The brilliant, mercurial Rabbi Elazar ben Arach offers us three pieces of advice at Avot 2:19, one of which is this:
דַע מַה
שֶּׁתָּשִׁיב לְאֶפִּיקוּרוּס
Know what to answer a heretic.
How relevant is this teaching to us today? At a time when
religious observance was the norm and the notion of God’s existence was
generally beyond question, the apikoros (heretic) could be expected to
be well-informed and thoroughly versed in religious matters, and capable of
arguing the case against Judaism (or, for that matter, any other religion). To
take on an apikoros was no easy task: one needed mastery of the Torah
and of our extensive and complex prophetic literature as an absolute minimum.

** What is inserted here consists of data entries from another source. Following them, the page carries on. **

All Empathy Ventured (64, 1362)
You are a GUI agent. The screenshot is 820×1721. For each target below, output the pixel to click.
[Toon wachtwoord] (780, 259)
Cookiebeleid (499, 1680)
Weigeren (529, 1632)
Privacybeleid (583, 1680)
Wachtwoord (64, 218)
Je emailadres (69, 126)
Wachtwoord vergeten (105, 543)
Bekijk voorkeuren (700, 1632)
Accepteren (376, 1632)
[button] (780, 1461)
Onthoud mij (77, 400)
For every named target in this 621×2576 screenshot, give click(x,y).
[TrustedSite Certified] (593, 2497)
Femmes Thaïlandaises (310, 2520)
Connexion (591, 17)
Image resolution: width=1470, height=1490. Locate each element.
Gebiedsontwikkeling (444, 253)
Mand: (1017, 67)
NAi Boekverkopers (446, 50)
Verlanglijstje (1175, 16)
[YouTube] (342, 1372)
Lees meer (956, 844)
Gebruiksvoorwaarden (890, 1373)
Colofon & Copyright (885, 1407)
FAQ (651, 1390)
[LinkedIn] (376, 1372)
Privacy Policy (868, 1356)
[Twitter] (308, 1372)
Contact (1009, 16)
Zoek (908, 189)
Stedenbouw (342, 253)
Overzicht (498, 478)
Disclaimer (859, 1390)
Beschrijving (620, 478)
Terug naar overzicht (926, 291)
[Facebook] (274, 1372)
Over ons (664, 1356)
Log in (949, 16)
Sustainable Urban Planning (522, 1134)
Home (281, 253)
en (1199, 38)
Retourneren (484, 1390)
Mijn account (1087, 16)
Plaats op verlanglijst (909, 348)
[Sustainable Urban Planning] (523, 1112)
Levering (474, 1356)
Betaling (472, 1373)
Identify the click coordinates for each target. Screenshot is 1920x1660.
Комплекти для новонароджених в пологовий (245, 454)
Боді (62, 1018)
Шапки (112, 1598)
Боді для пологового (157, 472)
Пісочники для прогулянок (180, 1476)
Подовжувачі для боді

Nowadays, as Rabbi Lord Jonathan Sacks once observed, the apikoros is
most likely to be someone who has neither knowledge nor interest in the
existence of God and the truth of the Torah. Cynical and likely to be hostile
to religion, he has no doubts to call his own, but to argue with him is to risk
generating doubts in oneself.
Rabbi Norman Lamm (Foundation of Faith, ed. Rabbi
Mark Dratch) uses this mishnah as the basis of an idea of his own—that, in our
portrayal of Judaism in contemporary society, we should be careful not to
create heretics. He writes:
“[W]e Jews ought to be so very
concerned not only by the impression we make upon outsiders, but by how we
appear to our fellow Jews who have become estranged from our sacred tradition. We
have labored long and hard and diligently to secure an image of Judaism which
does not do violence to Western standards of culture and modernity. But at
times the image becomes frayed and another, less attractive image is revealed… Sometimes
we have made it appear that we are barely emerging from the cocoon of
medievalism”.
This is a difficult line to take. Yes, we do try to portray
our Judaism as being compatible with the norms of contemporary society—but this
is not easy when that society is not hospitable to most forms of religious
practice and is quite sceptical regarding religious belief. We can’t pretend that the Torah only teaches things
that are woke or politically correct when we know it doesn’t. That’s why two
recent English-language books have proved so important. In Shmuel Phillips’s Judaism
Reclaimed (Mosaica, 2019) and Raphael Zarum’s Questioning Belief (Maggid,
2023), the authors are conscious of the need to address uncomfortable questions
in a lucid and respectful manner, seeking to explain the deeper meanings
contained in the Torah rather than rely on soundbites and rhetoric.
Rabbi Lamm continues:
“If we are to be witnesses to
Torah, then we Jews must have a more impressive means of communicating with the
non-observant segments of our people. Saadia Gaon pointed out a thousand years
ago that the best way to make a heretic, an apikoros, is to present an
argument for Judaism that is ludicrous and unbecoming. We cannot afford to have
sloppy newspapers, second-rate schools, noisy synagogues, or unaesthetic and
repelling services. When you testify for God and for Torah, every word must be
counted and polished!”
Does Rabbi Lamm go too far here? His citation of Saadia Gaon’s point is apt,
but how does he get from that to his conclusion? Do “noisy synagogues and
repelling services” create heretics—or merely people who are indifferent to
organised Judaism and its traditional rituals?